▶ **Passage provided**:
┌────────

I often tell my students that one of the most useful tools a writer can use is juxtaposition. It allows authors to show the real character of a person or organization simply by the act of placing it near something else. It’s hard not to think about juxtaposition when I consider the keynote speakers chosen by the Montana Republican and Montana Democratic parties for their signature events.
Who did the GOP pick? Michelle Bachmann, who hates veterans (at least she did, until she got caught):
If Rep. Michele Bachmann (R-Minn.) wanted to make a name for herself by proposing to cut funding for veterans health care and disability compensation, she has succeeded. "Such an ill-advised proposal is nothing short of heartless," according to Disabled American Veterans Washington Headquarters Executive Director David W. Gorman.
"It is unconscionable that while our nation is at war someone would even think of forcing our wounded warriors to sacrifice even more than they already have," Gorman said. "Their injuries and disabilities were the result of their service to the nation, and our nation must not shirk its responsibilities toward them. How do you tell a veteran who has lost a limb that he or she has not sacrificed enough? Yet Rep. Bachmann wants to do just that."
Who did the Democrats select? Tammy Duckworth.

└────────

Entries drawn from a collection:
┌────────

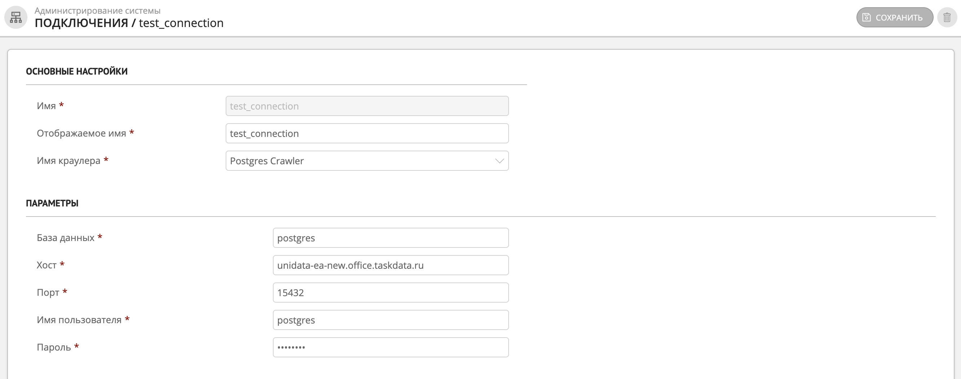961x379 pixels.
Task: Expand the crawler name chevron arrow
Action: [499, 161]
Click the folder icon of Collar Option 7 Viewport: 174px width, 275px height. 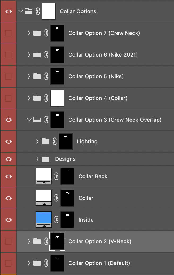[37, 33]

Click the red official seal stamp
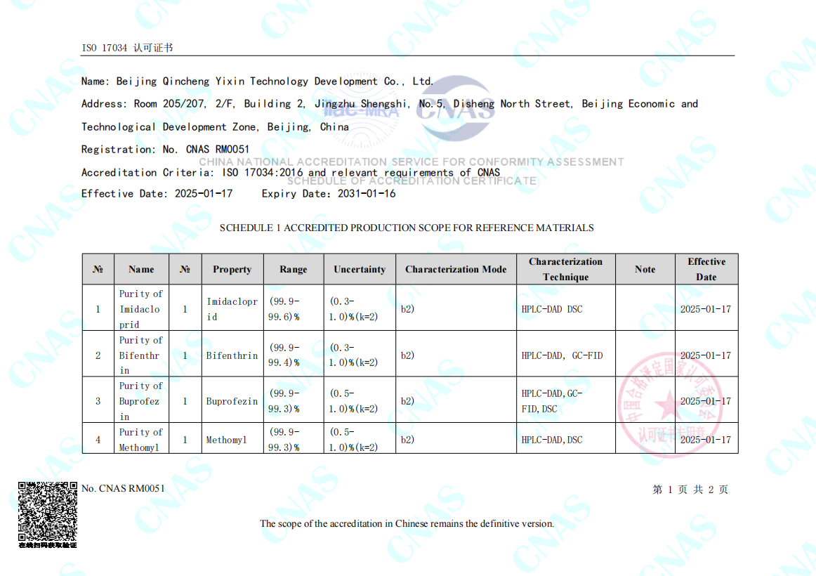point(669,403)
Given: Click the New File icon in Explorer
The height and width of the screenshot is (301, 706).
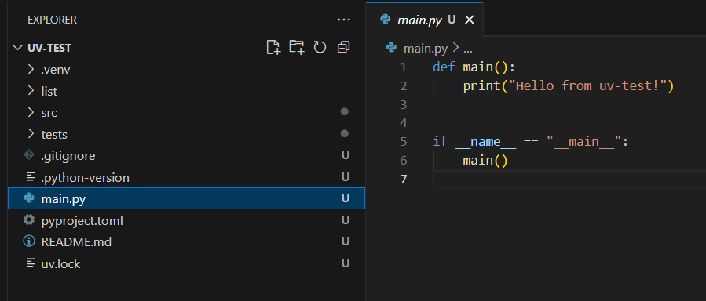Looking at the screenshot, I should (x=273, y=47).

└────────
┌────────

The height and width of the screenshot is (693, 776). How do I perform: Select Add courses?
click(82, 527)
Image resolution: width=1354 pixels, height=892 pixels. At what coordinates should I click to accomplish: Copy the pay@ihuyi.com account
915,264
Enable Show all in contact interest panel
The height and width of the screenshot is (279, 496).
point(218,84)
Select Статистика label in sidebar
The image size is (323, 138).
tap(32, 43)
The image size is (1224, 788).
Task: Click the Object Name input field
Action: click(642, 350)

└────────
┌────────

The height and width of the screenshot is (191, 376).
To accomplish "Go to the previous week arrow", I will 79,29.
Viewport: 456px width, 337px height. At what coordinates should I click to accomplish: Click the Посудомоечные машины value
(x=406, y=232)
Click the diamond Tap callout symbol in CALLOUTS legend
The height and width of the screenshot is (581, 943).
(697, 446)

└────────

▶ **Work to complete**:
Resume the passage on the keynote speakers chosen by Montana's Republican and Democratic parties, starting after its final sentence.

▶ **Written response**:
Duckworth has dedicated her life to public service and defending veterans rights since serving as a Blackhawk combat helicopter pilot in Iraq, where she was wounded in action during a rocket attack. She lost both of her legs and partial use of one arm. She was awarded the Purple Heart, the Air Medal and the Combat Action Badge.
Since her recovery, Duckworth served as the director of the Illinois Department of Veterans Affairs and testified several times before Congress on medical care and employment issues for veterans. In 2007 she received the Hubert H. Humphrey Civil Rights Award and was named the 2008 Disabled Veteran of the Year by the Disabled American Veterans.
It’s that kind of symbolism that reveals the deep divide between the two parties. One defines its patriotism with flags on their lapels, the other defines its by staying committed to the promises our nation has made to its soldiers. That’s why Representative Rehberg talks about supporting veterans but doesn’t serve their interests.